◆ Your objective
Your answer should be the data below, reproduced with nothing changed.

◆ Information provided
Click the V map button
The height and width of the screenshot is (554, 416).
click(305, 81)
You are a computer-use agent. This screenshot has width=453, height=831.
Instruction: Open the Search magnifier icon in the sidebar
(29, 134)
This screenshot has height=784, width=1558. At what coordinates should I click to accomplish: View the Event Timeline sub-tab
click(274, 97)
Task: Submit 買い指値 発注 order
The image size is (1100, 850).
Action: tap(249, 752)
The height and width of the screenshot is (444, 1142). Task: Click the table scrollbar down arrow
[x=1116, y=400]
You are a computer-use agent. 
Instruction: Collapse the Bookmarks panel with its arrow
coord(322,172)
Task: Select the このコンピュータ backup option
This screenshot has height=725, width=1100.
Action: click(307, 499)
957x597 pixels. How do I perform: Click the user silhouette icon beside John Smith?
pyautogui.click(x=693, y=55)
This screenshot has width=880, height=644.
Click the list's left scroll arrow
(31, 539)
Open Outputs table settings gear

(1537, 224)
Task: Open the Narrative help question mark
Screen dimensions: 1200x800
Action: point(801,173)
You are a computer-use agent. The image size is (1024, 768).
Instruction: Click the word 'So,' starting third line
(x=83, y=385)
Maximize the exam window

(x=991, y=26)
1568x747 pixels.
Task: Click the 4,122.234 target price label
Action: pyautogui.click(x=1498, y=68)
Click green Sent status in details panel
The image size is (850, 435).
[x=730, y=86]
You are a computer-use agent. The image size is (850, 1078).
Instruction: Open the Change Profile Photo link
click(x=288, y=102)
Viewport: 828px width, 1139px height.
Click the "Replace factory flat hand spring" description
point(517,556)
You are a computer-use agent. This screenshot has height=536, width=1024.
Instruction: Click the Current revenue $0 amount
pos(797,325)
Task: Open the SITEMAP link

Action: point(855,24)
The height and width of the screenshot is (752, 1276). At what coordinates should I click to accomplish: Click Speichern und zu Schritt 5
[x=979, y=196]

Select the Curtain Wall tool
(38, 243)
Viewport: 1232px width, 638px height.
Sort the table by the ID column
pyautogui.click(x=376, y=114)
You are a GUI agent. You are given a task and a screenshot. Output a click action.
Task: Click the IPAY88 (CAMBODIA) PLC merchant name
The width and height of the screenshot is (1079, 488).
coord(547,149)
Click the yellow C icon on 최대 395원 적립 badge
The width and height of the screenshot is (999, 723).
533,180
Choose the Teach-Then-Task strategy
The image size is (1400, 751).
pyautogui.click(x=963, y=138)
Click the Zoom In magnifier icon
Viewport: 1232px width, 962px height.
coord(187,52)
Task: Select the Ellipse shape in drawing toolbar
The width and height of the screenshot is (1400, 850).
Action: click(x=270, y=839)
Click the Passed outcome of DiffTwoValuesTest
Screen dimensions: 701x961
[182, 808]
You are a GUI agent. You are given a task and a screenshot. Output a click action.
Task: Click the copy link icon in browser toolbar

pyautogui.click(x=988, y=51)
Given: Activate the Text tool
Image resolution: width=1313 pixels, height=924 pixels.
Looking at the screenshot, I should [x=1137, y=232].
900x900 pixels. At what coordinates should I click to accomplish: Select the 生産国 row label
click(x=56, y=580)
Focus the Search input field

◆ Exercise output
Click the V map button
The height and width of the screenshot is (554, 416).
click(305, 81)
You are a computer-use agent. This screenshot has width=453, height=831.
Instruction: Open the Search magnifier icon in the sidebar
(29, 134)
This screenshot has height=784, width=1558. At what coordinates should I click to accomplish: View the Event Timeline sub-tab
click(274, 97)
Task: Submit 買い指値 発注 order
The image size is (1100, 850).
Action: tap(249, 752)
The height and width of the screenshot is (444, 1142). Task: Click the table scrollbar down arrow
[x=1116, y=400]
You are a computer-use agent. 
Instruction: Collapse the Bookmarks panel with its arrow
coord(322,172)
Task: Select the このコンピュータ backup option
This screenshot has height=725, width=1100.
Action: click(307, 499)
957x597 pixels. How do I perform: Click the user silhouette icon beside John Smith?
pyautogui.click(x=693, y=55)
This screenshot has width=880, height=644.
Click the list's left scroll arrow
(31, 539)
Open Outputs table settings gear

(1537, 224)
Task: Open the Narrative help question mark
Screen dimensions: 1200x800
Action: point(801,173)
You are a computer-use agent. The image size is (1024, 768).
Instruction: Click the word 'So,' starting third line
(x=83, y=385)
Maximize the exam window

(x=991, y=26)
1568x747 pixels.
Task: Click the 4,122.234 target price label
Action: pyautogui.click(x=1498, y=68)
Click green Sent status in details panel
The image size is (850, 435).
[x=730, y=86]
You are a computer-use agent. The image size is (850, 1078).
Instruction: Open the Change Profile Photo link
click(x=288, y=102)
Viewport: 828px width, 1139px height.
Click the "Replace factory flat hand spring" description
point(517,556)
You are a computer-use agent. This screenshot has height=536, width=1024.
Instruction: Click the Current revenue $0 amount
pos(797,325)
Task: Open the SITEMAP link

Action: point(855,24)
The height and width of the screenshot is (752, 1276). At what coordinates should I click to accomplish: Click Speichern und zu Schritt 5
[x=979, y=196]

Select the Curtain Wall tool
(38, 243)
Viewport: 1232px width, 638px height.
Sort the table by the ID column
pyautogui.click(x=376, y=114)
You are a GUI agent. You are given a task and a screenshot. Output a click action.
Task: Click the IPAY88 (CAMBODIA) PLC merchant name
The width and height of the screenshot is (1079, 488).
coord(547,149)
Click the yellow C icon on 최대 395원 적립 badge
The width and height of the screenshot is (999, 723).
533,180
Choose the Teach-Then-Task strategy
The image size is (1400, 751).
pyautogui.click(x=963, y=138)
Click the Zoom In magnifier icon
Viewport: 1232px width, 962px height.
coord(187,52)
Task: Select the Ellipse shape in drawing toolbar
The width and height of the screenshot is (1400, 850).
Action: click(x=270, y=839)
Click the Passed outcome of DiffTwoValuesTest
Screen dimensions: 701x961
[182, 808]
You are a GUI agent. You are given a task and a screenshot. Output a click action.
Task: Click the copy link icon in browser toolbar

pyautogui.click(x=988, y=51)
Given: Activate the Text tool
Image resolution: width=1313 pixels, height=924 pixels.
Looking at the screenshot, I should [x=1137, y=232].
900x900 pixels. At what coordinates should I click to accomplish: Select the 生産国 row label
click(x=56, y=580)
Focus the Search input field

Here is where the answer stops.